DMU students lose hair, collect cash during research fundraiser

Melissa Rhoads, above far left, got her entire family in the St. Baldrick’s spirit. At right, Kyle Bockelman, D.O.’16, loses his mane (but not the moustache). Photos: Bradley Krivit, D.O.’16
Melissa Rhoads, far left, got her entire family in the St. Baldrick’s spirit. Photos: Bradley Krivit, D.O.’16

When Melissa Rhoads, a student at Aveda Institute Des Moines, learned about an opportunity to join hair stylists of Salon Adeva in West Des Moines at a fundraising event at DMU, she went beyond packing up her scissors. She agreed to shave off her hair and persuaded her six children and her sister, Amy Short, to join her.

The Feb. 25 event was the University’s second annual St. Baldrick’s Day celebration, where 34 students, employees and local residents signed up to shave their heads or cut their long locks to help conquer childhood cancer. The $13,376 they raised this year will benefit the St. Baldrick’s Foundation, a volunteer-driven charity committed to finding cures for childhood cancers.

“When I heard about the event, I thought our family should get a team together,” Rhoads says. “We don’t have anyone in our family who’s sick. We’re very blessed.”
The event was organized by Jake Murray, D.O.’16, one of three community service chairs for the Student Osteopathic Medical Association (SOMA), and managed by more than 60 volunteers.

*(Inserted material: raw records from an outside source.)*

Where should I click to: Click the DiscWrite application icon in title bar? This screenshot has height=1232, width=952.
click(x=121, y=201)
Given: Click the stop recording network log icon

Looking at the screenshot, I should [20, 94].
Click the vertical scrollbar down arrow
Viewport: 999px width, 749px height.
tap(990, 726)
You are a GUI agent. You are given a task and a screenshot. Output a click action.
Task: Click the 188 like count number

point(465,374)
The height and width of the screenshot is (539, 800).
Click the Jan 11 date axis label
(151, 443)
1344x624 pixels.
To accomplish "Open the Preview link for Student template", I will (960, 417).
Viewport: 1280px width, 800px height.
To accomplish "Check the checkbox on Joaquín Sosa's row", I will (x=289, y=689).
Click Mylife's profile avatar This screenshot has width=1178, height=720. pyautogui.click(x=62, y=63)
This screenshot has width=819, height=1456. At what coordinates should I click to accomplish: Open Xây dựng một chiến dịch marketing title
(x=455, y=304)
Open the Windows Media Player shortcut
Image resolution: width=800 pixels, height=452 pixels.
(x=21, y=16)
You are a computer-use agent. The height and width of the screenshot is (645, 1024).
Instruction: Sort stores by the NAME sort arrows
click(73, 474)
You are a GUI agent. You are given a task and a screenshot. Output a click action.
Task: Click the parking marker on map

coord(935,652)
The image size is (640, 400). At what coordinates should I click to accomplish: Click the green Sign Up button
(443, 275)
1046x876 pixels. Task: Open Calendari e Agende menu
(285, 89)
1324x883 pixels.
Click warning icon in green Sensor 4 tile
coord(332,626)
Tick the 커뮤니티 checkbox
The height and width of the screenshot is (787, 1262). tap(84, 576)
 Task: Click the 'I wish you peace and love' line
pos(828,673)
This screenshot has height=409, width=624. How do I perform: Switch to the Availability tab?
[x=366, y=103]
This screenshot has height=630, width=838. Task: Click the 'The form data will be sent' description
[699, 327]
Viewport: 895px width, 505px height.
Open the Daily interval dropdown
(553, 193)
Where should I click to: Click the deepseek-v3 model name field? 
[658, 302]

Kyle Bockelman, D.O.’16, loses his mane (but not the moustache)
Kyle Bockelman, D.O.’16, loses his mane (but not the moustache)

“Childhood cancer research is extremely underfunded, which is why events like this are so important,” says Murray, who concluded the day with a bare cranium. “It’s an opportunity for the whole DMU community to come together to make a strong impact on the devastating effects of childhood cancer.”

The Rhoads team started with a goal of raising $200 for the cause. That jumped when Short posted her willingness on Facebook to shave her head if the team raised $500. They blew past that when Caleb, Kelsey, Caden, Carson, Cameron and Cane Rhoads agreed to go bald after first dying their hair in neon hues.

“We raised over $1,000,” their dad and Melissa’s husband, Cory – who’s already bald – said at the event.

Houston Lui, D.O.’16, president of the College of Osteopathic Medicine Student Government Association, also left the event bald but hopeful it would raise awareness of the need for more research on childhood cancer.

“Children are a special group of patients. They have not had the opportunity to make poor choices that could negatively affect their health,” he says. “Shaving my head is just a small way that I can show support for such a wonderful cause.”